• DO THIS
Repeat the listing from the line with "This screenshot has height=266, width=354." to the line with "This screenshot has width=241, height=172.", including both of those lines.

• ENTRIES SHOWN
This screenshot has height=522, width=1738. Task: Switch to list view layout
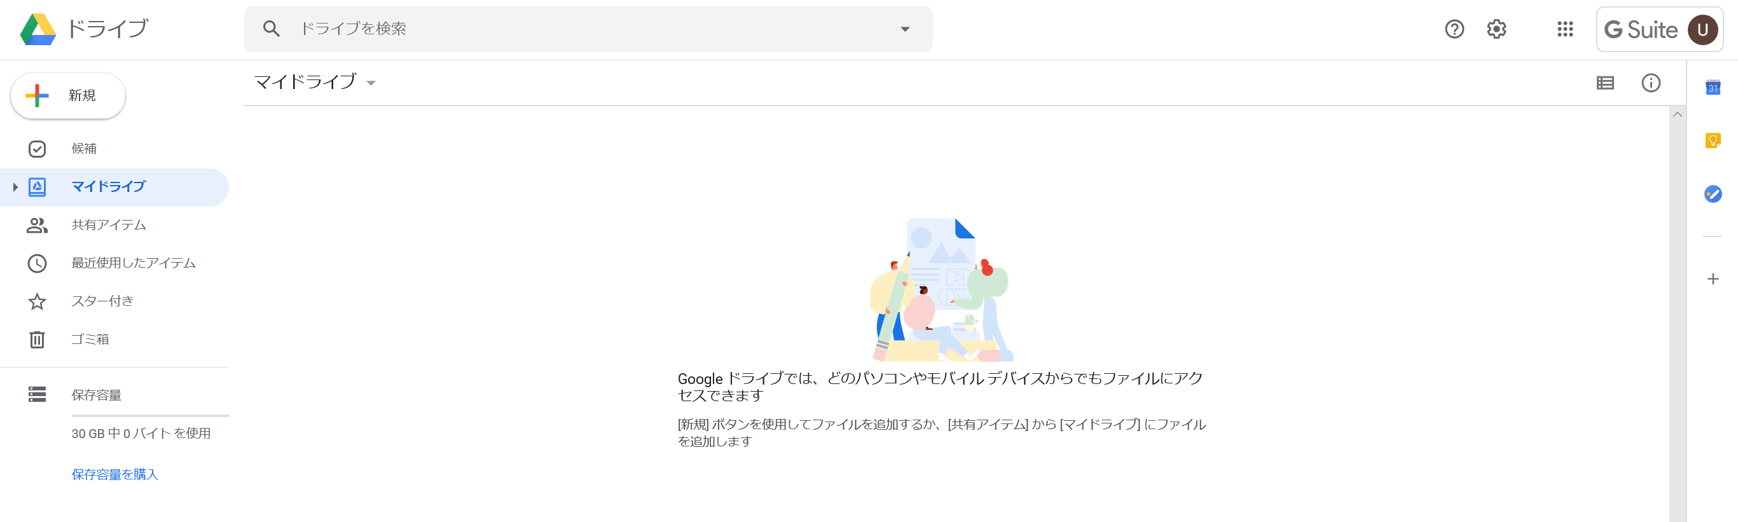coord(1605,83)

==

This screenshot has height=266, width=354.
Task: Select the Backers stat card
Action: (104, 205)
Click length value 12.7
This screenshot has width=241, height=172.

• THE SOLUTION
This screenshot has height=266, width=354.
Task: Select the Backers stat card
Action: (104, 205)
Click length value 12.7
This screenshot has width=241, height=172.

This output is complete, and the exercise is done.